Konstantín Kachalin
La Voz de Rusia
Varios días antes de las elecciones presidenciales de EEUU, la jefa del Departamento de Estado Hillary Clinton visitó Pristina.
Tras su encuentro con la presidenta Atifete Jahjaga y con el primer ministro Hashim Thaçi, ella nuevamente reafirmó que EEUU siempre apoyó a Kosovo y seguirá siendo su mejor socio en el futuro. Naturalmente que no podía haber otra declaración posible.
En 1999 los bombardeos de Belgrado, Novi Sad, Podgorica, y de otras pequeñas y grandes ciudades de Serbia y Montenegro, cesaron solamente después de que Slobodan Milosevic permitió la entrada de los norteamericanos y las tropas de la OTAN a Kosovo.

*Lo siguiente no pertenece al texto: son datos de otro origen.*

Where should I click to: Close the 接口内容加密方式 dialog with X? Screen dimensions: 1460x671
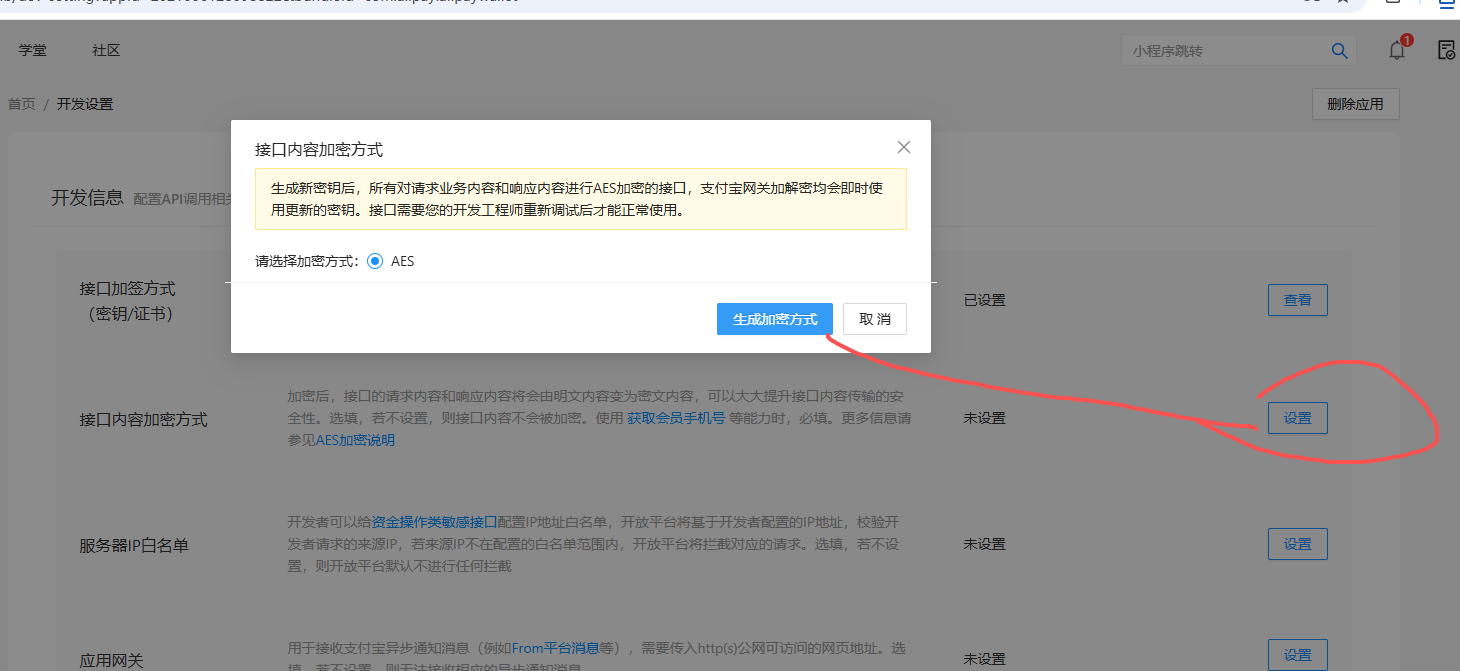(903, 147)
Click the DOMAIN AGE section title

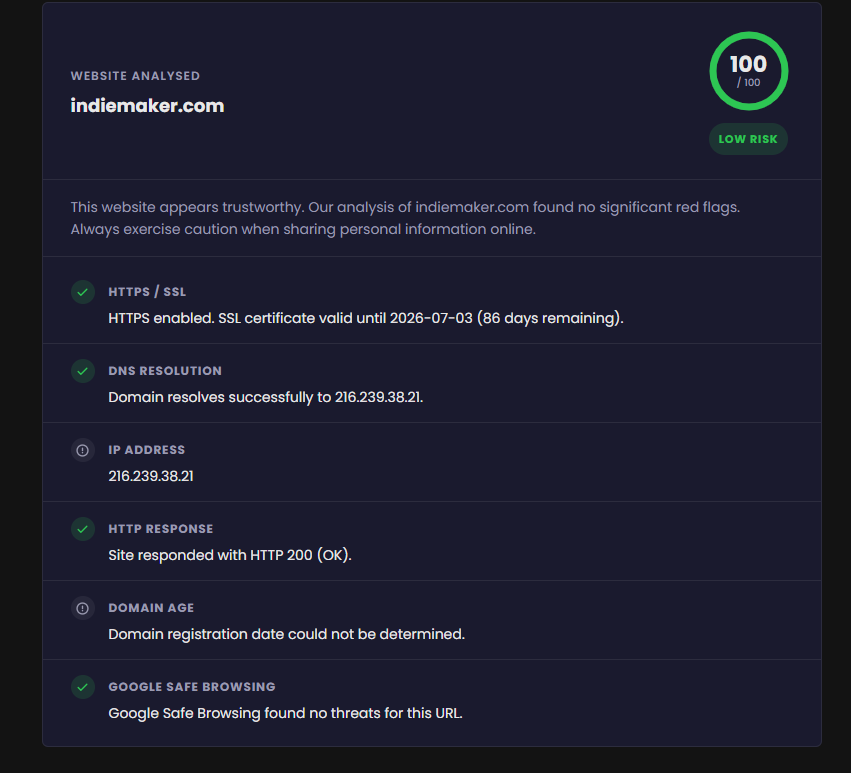151,608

Formalmente todo transcurrió bajo la égida de la resolución 1244 del Consejo de Seguridad de la ONU, pero lo que sucedió en realidad fue que EEUU y la OTAN simplemente ocuparon el estado soberano de Serbia, después de lo cual le arrebataron un cuarto de su territorio.
La CIA y el Pentágono hace rato que soñaban con “mudarse” de Alemania e Italia hacia la península de los Balcanes. Hoy ya nadie oculta que la operación “Fuerza Aliada” desatada por la OTAN en marzo de 1999 fue una simple pantalla.